[Opening SUPPLIED DATA section]

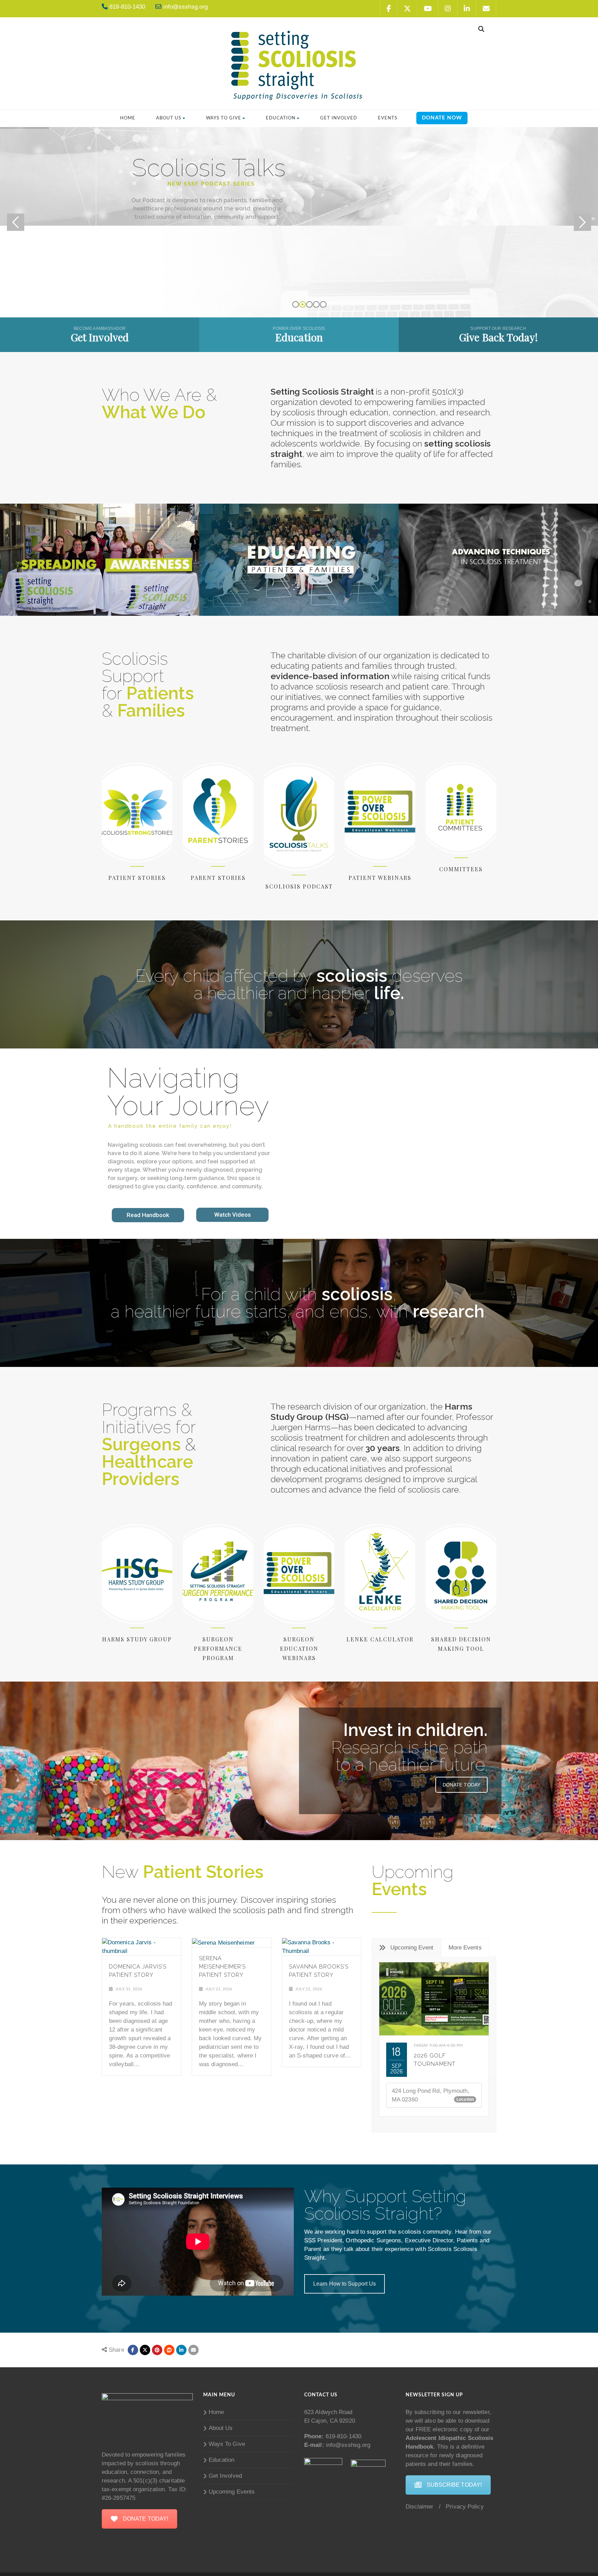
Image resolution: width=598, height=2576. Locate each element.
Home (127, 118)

[Closing SUPPLIED DATA section]
[Opening SUPPLIED DATA section]

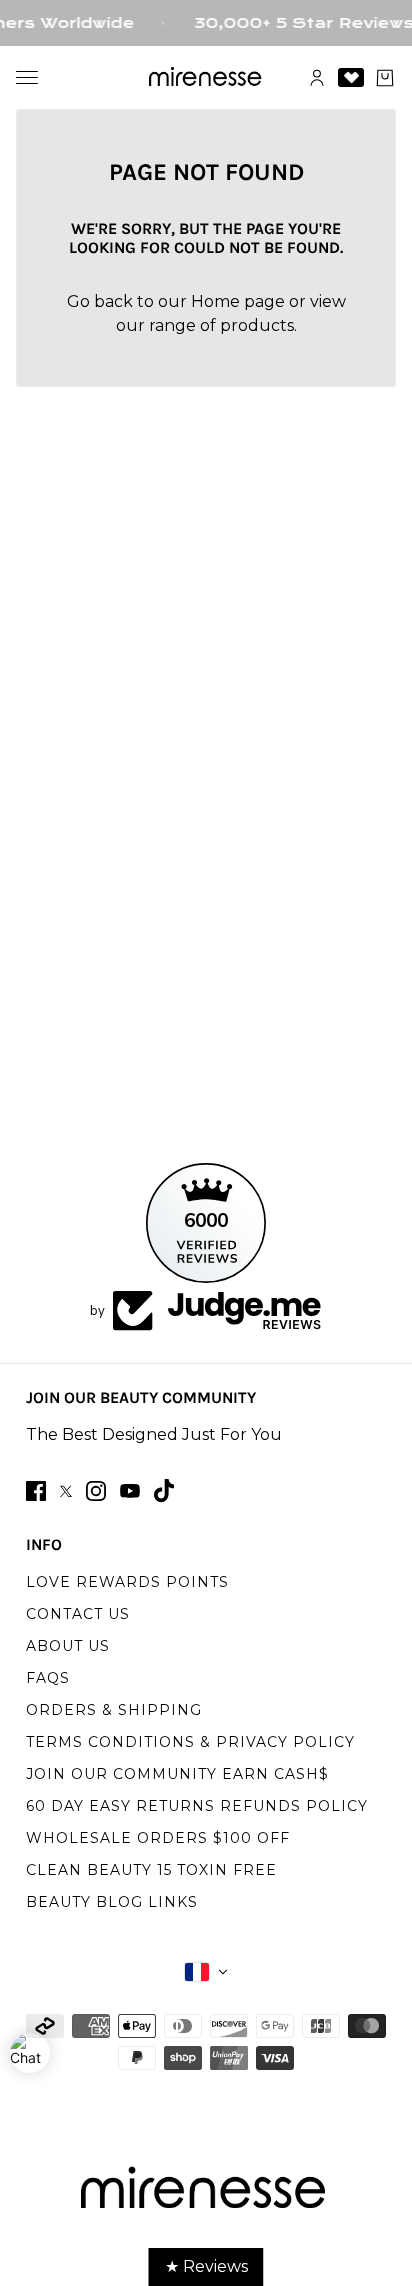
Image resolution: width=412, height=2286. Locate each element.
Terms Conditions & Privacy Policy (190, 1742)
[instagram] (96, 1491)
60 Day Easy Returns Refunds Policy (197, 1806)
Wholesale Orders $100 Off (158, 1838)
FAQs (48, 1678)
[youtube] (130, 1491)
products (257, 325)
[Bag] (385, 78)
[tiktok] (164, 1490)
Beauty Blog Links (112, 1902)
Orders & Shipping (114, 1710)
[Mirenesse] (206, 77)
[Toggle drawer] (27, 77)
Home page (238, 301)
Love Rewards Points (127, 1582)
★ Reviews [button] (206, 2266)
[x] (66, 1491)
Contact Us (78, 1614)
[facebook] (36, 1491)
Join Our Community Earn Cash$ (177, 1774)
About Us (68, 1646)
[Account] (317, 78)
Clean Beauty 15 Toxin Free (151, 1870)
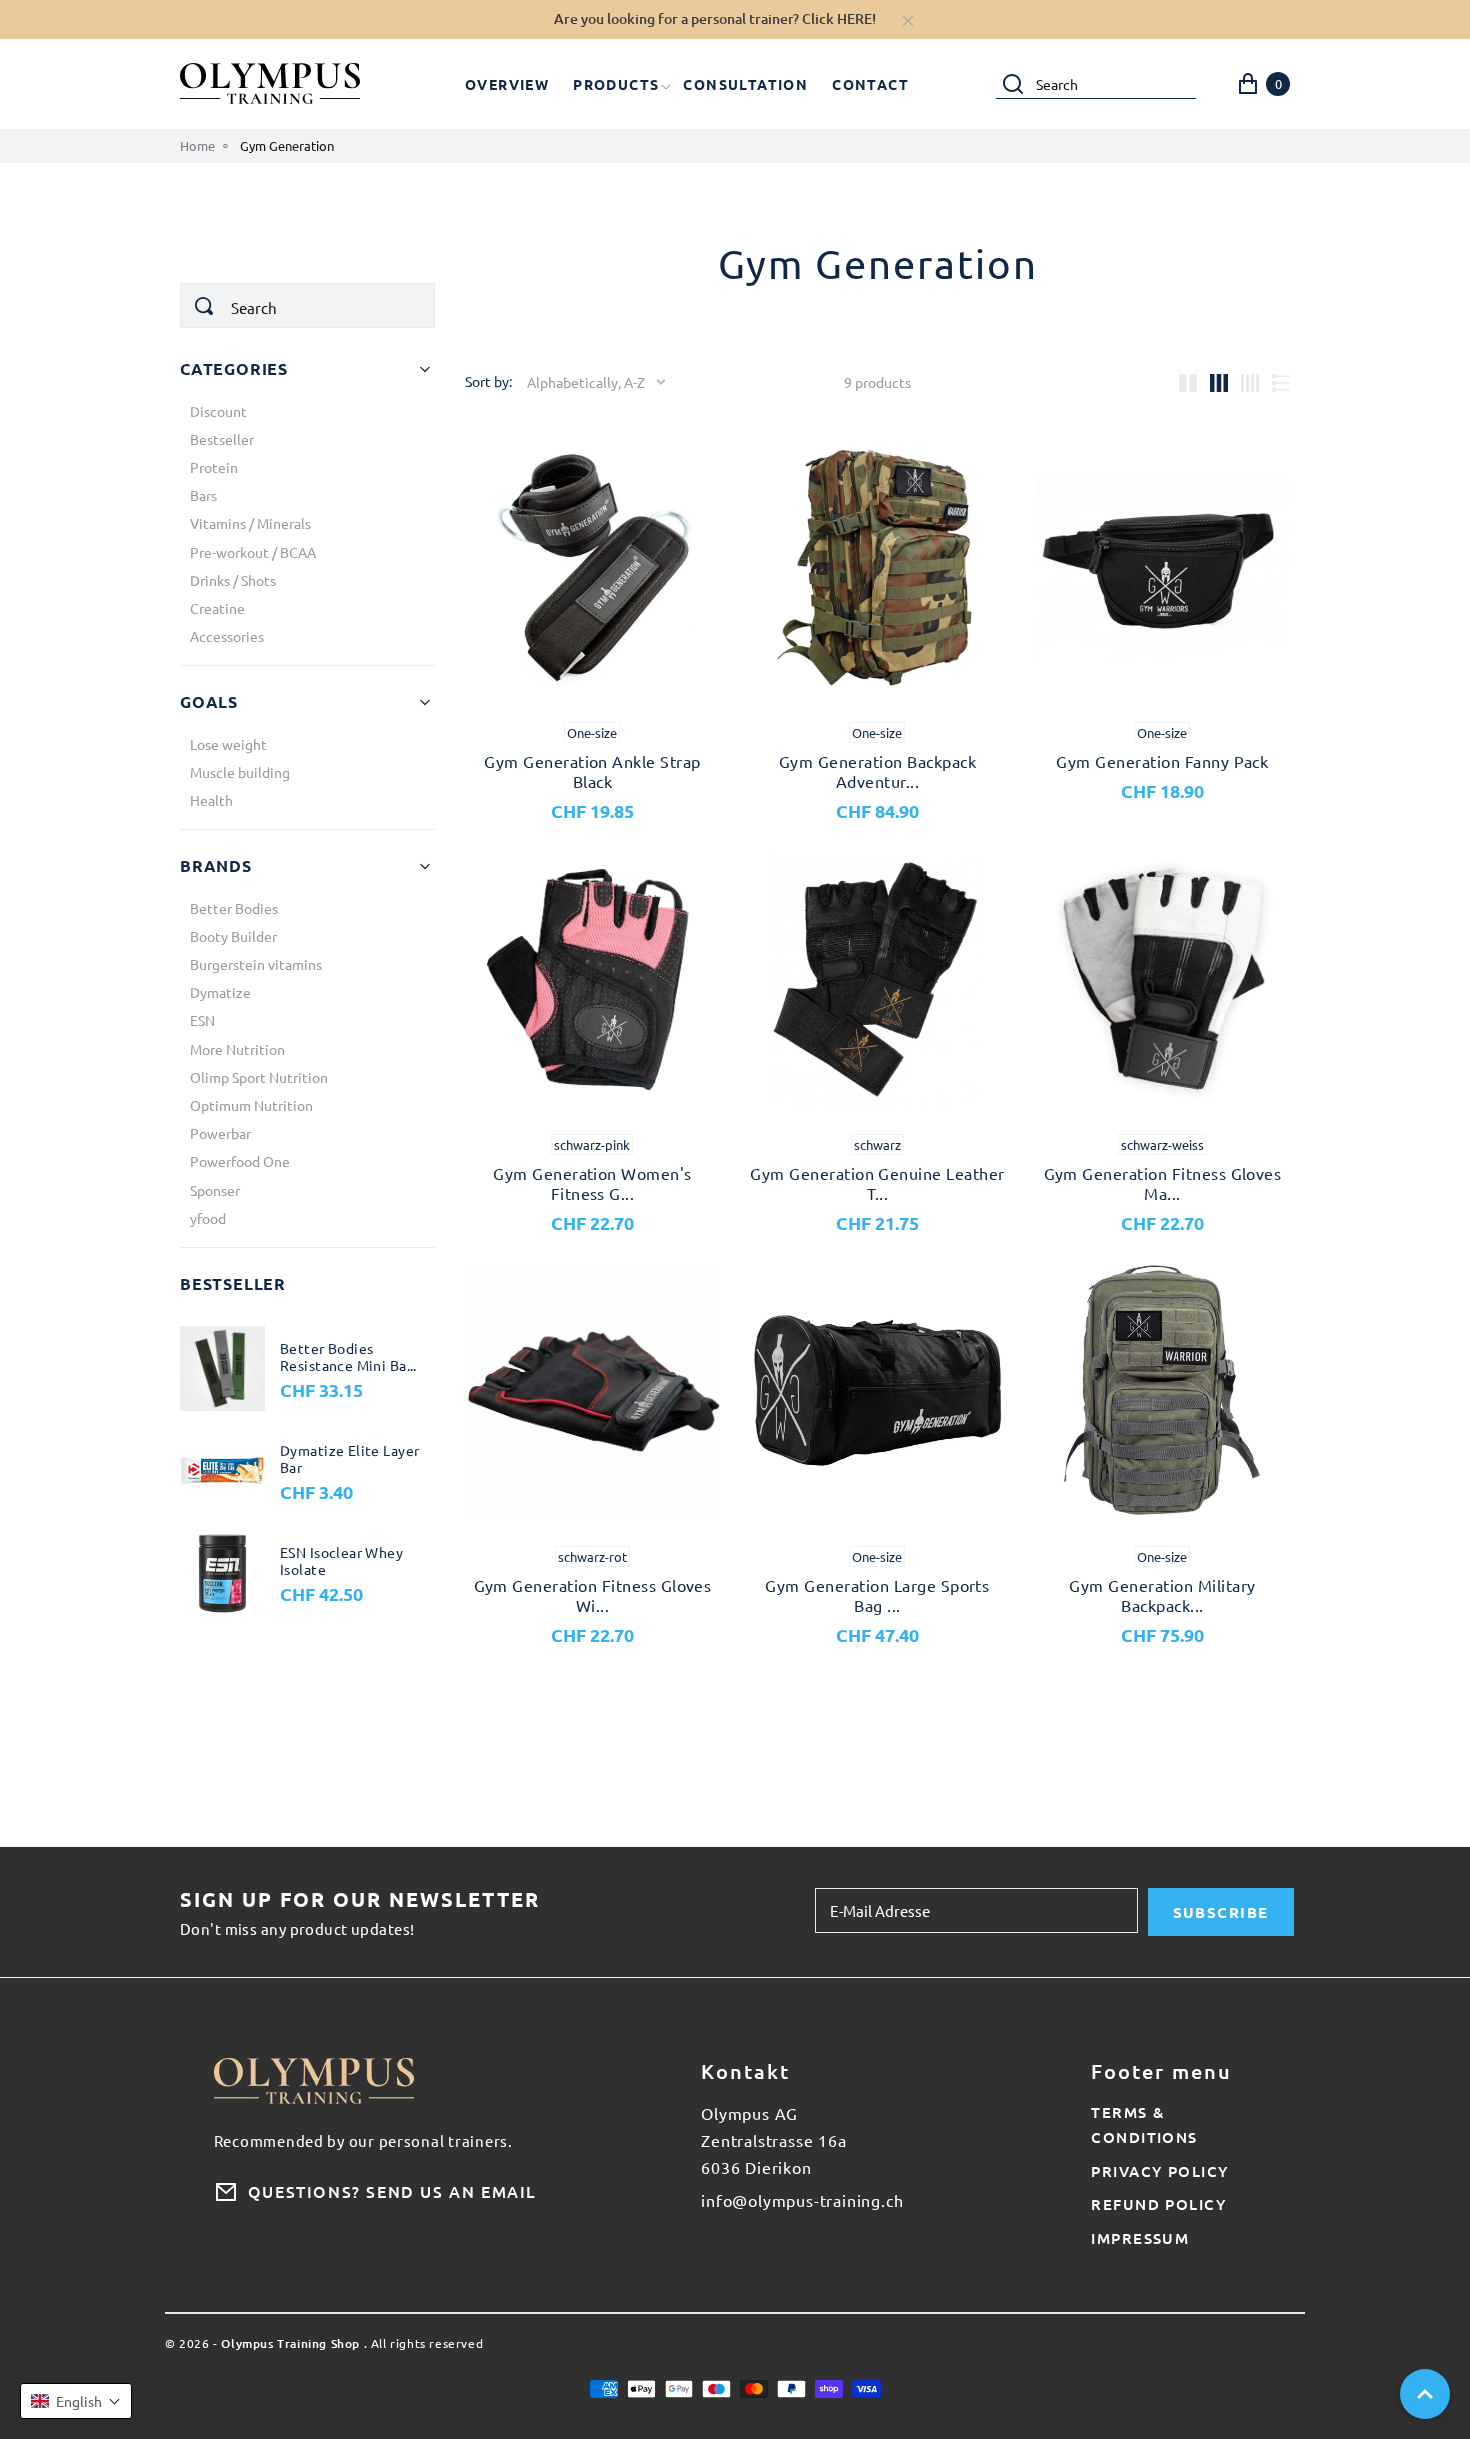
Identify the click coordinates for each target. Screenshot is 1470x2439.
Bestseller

[Closing SUPPLIED DATA section]

The response should hold exactly the lines starting at the line with "Image resolution: width=598, height=2576." and ending at the line with "Home (127, 118)", and no other line of the material above.

Image resolution: width=598, height=2576. Locate each element.
Home (127, 118)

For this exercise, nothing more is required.